> PROBLEM: When copying the listing below, skip every picture and repeat exactly the lines from the first one through the line that contains "disini (460, 552)".

> PROVIDED RECORDS:
• • • • • • •

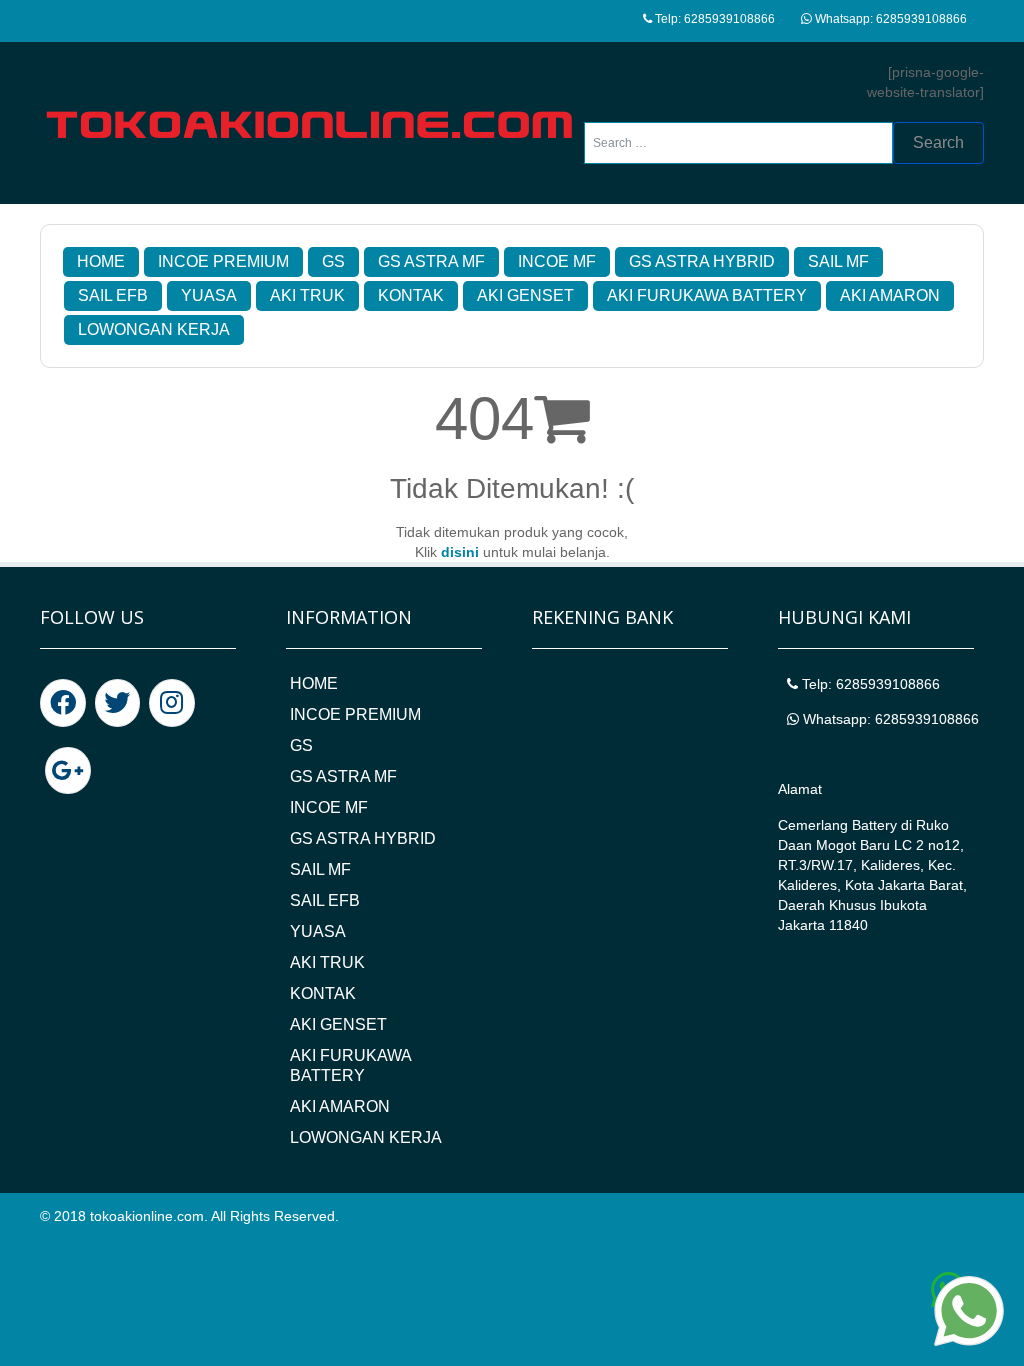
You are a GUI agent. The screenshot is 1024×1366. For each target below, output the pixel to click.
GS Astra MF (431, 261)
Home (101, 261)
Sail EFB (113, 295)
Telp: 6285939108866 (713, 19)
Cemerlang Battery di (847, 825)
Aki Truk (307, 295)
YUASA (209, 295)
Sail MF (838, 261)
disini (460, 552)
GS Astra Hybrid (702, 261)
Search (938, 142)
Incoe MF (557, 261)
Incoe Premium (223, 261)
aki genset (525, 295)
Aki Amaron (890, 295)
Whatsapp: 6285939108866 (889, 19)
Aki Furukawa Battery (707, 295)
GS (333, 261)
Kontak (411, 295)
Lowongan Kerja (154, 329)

• • • • • • •

> SOLUTION TO THIS PROBLEM:
You are a GUI agent. The screenshot is 1024×1366. For each target below, output the pixel to click.
GS Astra MF (431, 261)
Home (101, 261)
Sail EFB (113, 295)
Telp: 6285939108866 (713, 19)
Cemerlang Battery di (847, 825)
Aki Truk (307, 295)
YUASA (209, 295)
Sail MF (838, 261)
disini (460, 552)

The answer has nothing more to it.